§ Your instructions:
Each entry must be duplicated precisely, with nothing left out.

§ Material to process:
▽
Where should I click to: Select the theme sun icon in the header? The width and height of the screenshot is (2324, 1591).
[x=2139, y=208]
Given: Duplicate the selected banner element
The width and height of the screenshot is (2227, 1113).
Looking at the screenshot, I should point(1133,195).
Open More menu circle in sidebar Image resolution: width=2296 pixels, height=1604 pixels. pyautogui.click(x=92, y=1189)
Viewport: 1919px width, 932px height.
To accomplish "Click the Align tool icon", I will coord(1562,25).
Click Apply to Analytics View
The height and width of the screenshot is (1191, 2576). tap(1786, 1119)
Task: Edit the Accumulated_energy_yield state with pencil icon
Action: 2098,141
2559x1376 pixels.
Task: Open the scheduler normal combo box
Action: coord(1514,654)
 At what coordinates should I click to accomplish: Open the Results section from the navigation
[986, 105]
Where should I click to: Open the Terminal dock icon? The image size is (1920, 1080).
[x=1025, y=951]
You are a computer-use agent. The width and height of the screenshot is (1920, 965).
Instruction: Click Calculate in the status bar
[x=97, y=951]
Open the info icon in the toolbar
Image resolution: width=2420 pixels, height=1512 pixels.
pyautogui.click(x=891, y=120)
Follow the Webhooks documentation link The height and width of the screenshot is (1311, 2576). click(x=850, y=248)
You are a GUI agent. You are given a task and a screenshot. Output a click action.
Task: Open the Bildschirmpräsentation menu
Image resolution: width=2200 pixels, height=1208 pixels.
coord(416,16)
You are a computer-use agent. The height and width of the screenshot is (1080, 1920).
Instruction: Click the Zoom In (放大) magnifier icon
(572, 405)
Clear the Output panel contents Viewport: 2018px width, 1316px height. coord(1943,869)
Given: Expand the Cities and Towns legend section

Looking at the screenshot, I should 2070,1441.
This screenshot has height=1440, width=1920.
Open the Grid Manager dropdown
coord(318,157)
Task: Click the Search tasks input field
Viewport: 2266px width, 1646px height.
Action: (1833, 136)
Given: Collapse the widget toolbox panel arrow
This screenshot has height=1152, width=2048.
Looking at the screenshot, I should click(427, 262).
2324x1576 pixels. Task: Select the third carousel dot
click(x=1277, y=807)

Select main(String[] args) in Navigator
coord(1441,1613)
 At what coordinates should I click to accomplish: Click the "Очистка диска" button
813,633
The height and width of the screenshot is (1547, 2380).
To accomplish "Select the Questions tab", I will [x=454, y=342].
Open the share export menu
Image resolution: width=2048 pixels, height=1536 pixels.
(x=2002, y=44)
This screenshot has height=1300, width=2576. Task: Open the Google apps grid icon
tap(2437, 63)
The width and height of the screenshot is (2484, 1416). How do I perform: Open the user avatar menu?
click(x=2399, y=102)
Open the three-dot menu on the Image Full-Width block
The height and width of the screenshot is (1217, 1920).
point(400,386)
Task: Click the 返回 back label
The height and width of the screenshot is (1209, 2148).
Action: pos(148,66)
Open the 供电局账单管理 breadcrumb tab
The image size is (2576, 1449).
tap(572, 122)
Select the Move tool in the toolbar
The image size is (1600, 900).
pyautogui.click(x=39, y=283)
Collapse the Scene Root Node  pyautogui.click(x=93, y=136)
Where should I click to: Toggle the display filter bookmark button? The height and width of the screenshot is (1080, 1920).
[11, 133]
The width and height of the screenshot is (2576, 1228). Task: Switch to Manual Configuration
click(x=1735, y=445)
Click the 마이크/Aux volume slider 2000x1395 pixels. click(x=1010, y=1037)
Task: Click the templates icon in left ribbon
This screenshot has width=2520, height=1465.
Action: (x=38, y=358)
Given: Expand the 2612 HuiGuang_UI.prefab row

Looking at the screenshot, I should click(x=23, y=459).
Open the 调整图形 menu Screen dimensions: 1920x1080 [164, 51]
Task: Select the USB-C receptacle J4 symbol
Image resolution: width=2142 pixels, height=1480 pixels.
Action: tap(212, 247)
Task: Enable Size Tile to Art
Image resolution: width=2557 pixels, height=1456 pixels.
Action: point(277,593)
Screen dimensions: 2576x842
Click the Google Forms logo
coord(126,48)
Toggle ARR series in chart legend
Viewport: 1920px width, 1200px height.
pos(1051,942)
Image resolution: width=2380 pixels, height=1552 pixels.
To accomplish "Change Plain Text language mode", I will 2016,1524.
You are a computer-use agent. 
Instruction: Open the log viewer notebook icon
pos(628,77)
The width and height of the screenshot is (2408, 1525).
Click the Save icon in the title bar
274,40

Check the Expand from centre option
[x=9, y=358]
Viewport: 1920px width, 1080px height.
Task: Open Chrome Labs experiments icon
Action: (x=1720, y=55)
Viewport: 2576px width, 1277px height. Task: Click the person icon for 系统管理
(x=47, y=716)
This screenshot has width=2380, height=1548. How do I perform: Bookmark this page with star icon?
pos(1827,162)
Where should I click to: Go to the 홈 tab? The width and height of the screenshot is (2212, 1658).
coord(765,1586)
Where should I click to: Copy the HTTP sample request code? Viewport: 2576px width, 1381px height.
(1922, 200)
△
§ Response to the exercise:
Where should I click to: Select the theme sun icon in the header? The width and height of the screenshot is (2324, 1591).
[x=2139, y=208]
Given: Duplicate the selected banner element
The width and height of the screenshot is (2227, 1113).
Looking at the screenshot, I should point(1133,195).
Open More menu circle in sidebar Image resolution: width=2296 pixels, height=1604 pixels. pyautogui.click(x=92, y=1189)
Viewport: 1919px width, 932px height.
To accomplish "Click the Align tool icon", I will coord(1562,25).
Click Apply to Analytics View
The height and width of the screenshot is (1191, 2576). tap(1786, 1119)
Task: Edit the Accumulated_energy_yield state with pencil icon
Action: 2098,141
2559x1376 pixels.
Task: Open the scheduler normal combo box
Action: coord(1514,654)
 At what coordinates should I click to accomplish: Open the Results section from the navigation
[986, 105]
Where should I click to: Open the Terminal dock icon? The image size is (1920, 1080).
[x=1025, y=951]
You are a computer-use agent. The width and height of the screenshot is (1920, 965).
Instruction: Click Calculate in the status bar
[x=97, y=951]
Open the info icon in the toolbar
Image resolution: width=2420 pixels, height=1512 pixels.
pyautogui.click(x=891, y=120)
Follow the Webhooks documentation link The height and width of the screenshot is (1311, 2576). click(x=850, y=248)
You are a GUI agent. You are given a task and a screenshot. Output a click action.
Task: Open the Bildschirmpräsentation menu
Image resolution: width=2200 pixels, height=1208 pixels.
coord(416,16)
You are a computer-use agent. The height and width of the screenshot is (1080, 1920).
Instruction: Click the Zoom In (放大) magnifier icon
(572, 405)
Clear the Output panel contents Viewport: 2018px width, 1316px height. coord(1943,869)
Given: Expand the Cities and Towns legend section

Looking at the screenshot, I should 2070,1441.
This screenshot has height=1440, width=1920.
Open the Grid Manager dropdown
coord(318,157)
Task: Click the Search tasks input field
Viewport: 2266px width, 1646px height.
Action: (1833, 136)
Given: Collapse the widget toolbox panel arrow
This screenshot has height=1152, width=2048.
Looking at the screenshot, I should click(427, 262).
2324x1576 pixels. Task: Select the third carousel dot
click(x=1277, y=807)

Select main(String[] args) in Navigator
coord(1441,1613)
 At what coordinates should I click to accomplish: Click the "Очистка диска" button
813,633
The height and width of the screenshot is (1547, 2380).
To accomplish "Select the Questions tab", I will [x=454, y=342].
Open the share export menu
Image resolution: width=2048 pixels, height=1536 pixels.
(x=2002, y=44)
This screenshot has height=1300, width=2576. Task: Open the Google apps grid icon
tap(2437, 63)
The width and height of the screenshot is (2484, 1416). How do I perform: Open the user avatar menu?
click(x=2399, y=102)
Open the three-dot menu on the Image Full-Width block
The height and width of the screenshot is (1217, 1920).
point(400,386)
Task: Click the 返回 back label
The height and width of the screenshot is (1209, 2148).
Action: pos(148,66)
Open the 供电局账单管理 breadcrumb tab
The image size is (2576, 1449).
tap(572, 122)
Select the Move tool in the toolbar
The image size is (1600, 900).
pyautogui.click(x=39, y=283)
Collapse the Scene Root Node  pyautogui.click(x=93, y=136)
Where should I click to: Toggle the display filter bookmark button? The height and width of the screenshot is (1080, 1920).
[11, 133]
The width and height of the screenshot is (2576, 1228). Task: Switch to Manual Configuration
click(x=1735, y=445)
Click the 마이크/Aux volume slider 2000x1395 pixels. click(x=1010, y=1037)
Task: Click the templates icon in left ribbon
This screenshot has width=2520, height=1465.
Action: (x=38, y=358)
Given: Expand the 2612 HuiGuang_UI.prefab row

Looking at the screenshot, I should click(x=23, y=459).
Open the 调整图形 menu Screen dimensions: 1920x1080 [164, 51]
Task: Select the USB-C receptacle J4 symbol
Image resolution: width=2142 pixels, height=1480 pixels.
Action: tap(212, 247)
Task: Enable Size Tile to Art
Image resolution: width=2557 pixels, height=1456 pixels.
Action: point(277,593)
Screen dimensions: 2576x842
Click the Google Forms logo
coord(126,48)
Toggle ARR series in chart legend
Viewport: 1920px width, 1200px height.
pos(1051,942)
Image resolution: width=2380 pixels, height=1552 pixels.
To accomplish "Change Plain Text language mode", I will 2016,1524.
You are a computer-use agent. 
Instruction: Open the log viewer notebook icon
pos(628,77)
The width and height of the screenshot is (2408, 1525).
Click the Save icon in the title bar
274,40

Check the Expand from centre option
[x=9, y=358]
Viewport: 1920px width, 1080px height.
Task: Open Chrome Labs experiments icon
Action: (x=1720, y=55)
Viewport: 2576px width, 1277px height. Task: Click the person icon for 系统管理
(x=47, y=716)
This screenshot has width=2380, height=1548. How do I perform: Bookmark this page with star icon?
pos(1827,162)
Where should I click to: Go to the 홈 tab? The width and height of the screenshot is (2212, 1658).
coord(765,1586)
Where should I click to: Copy the HTTP sample request code? Viewport: 2576px width, 1381px height.
(1922, 200)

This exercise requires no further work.